Parking meters for Georgetown this year
Senior City Hall officials are pushing more aggressive rates and taxes collection and new business initiatives as mechanisms for generating more income in 2008.
Deputy Mayor and Chairman of the Council’s Finance Committee Robert Williams told Stabroek Business earlier this week that City Hall has already put in train measures to correct long-standing irregularities in several business operations in the city that have denied the Council millions of dollars in revenue over the years.
Williams explained that there are several properties that have previously been empty lots or have been serving as dwelling houses that have now been converted into business premises or storage bonds but continue to pay the residential rate of 40 per cent of the assessed value of the properties rather than the 240 per cent rate that applies in the cases of properties used for commercial purposes.
He disclosed that the Council has already assigned officers to investigate these anomalies and that the exercise will be targeting buildings that have been erected on previously empty lots, buildings that have been extended and premises that have been converted to commercial use. The exercise will target business premises on Regent street in the first instance.
While Williams has said that the regularization exercise will be undertaken through negotiations with delinquent business houses, some businessmen with whom Stabroek Business spoke said that the exercise being undertaken by the municipality may involve litigation in some cases.
Meanwhile, the introduction of parking meters in sections of the city and the ‘franchising out’ of empty lots owned by the Council are among the income-generating measures which City Hall says it will be instituting this year. Williams told Stabroek Business that the Council will shortly be placing public advertisements in the media inviting potential investors to apply for franchises to occupy and use the empty lots. He said that the Council envisaged that the lots could be used by developers to establish recreational and commercial facilities for public use. Williams said that there are approximately 15 such sites around Georgetown.

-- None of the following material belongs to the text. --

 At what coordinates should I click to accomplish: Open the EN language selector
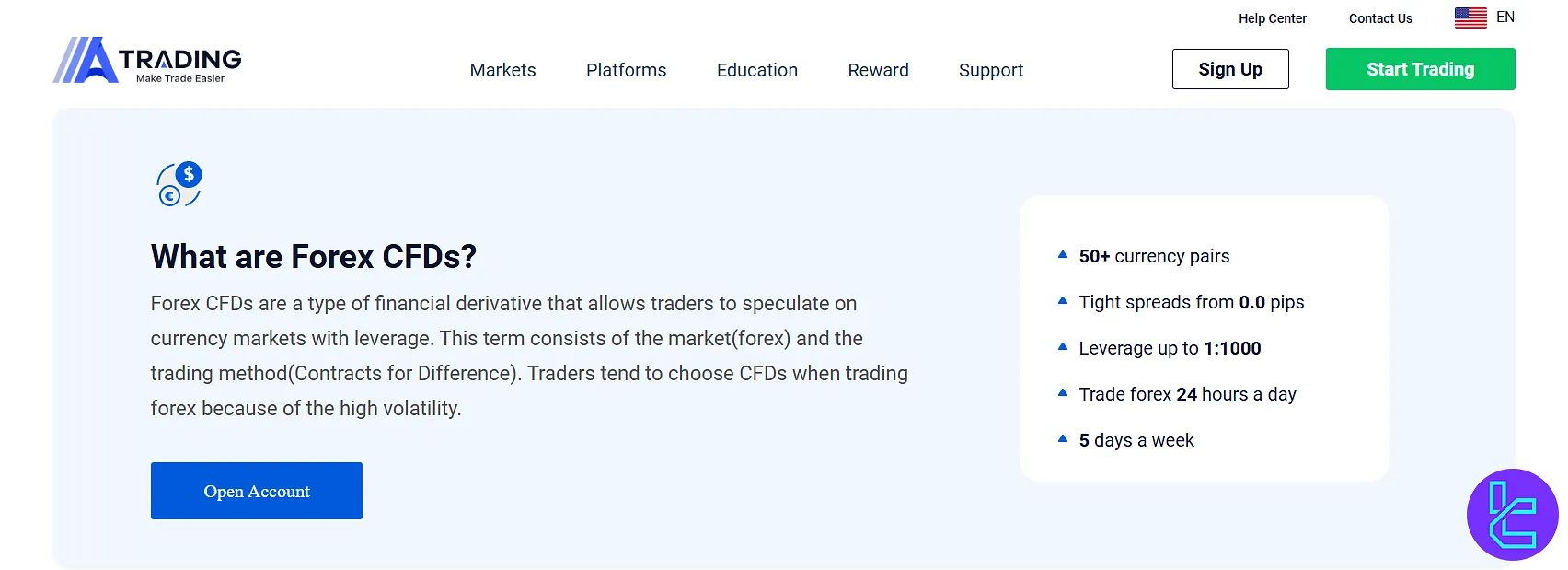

And the municipality’s Public Relations Officer Royston King has told this newspaper that plans are already in train to install parking meters in sections of the city later this year. King told Stabroek Business that the Council has already engaged an investor in discussions over the provision and servicing of the meters. He said that the meters will be installed primarily in the usually congested Stabroek area and that they will serve the twin-purpose of easing traffic congestion and garnering revenue for the Council.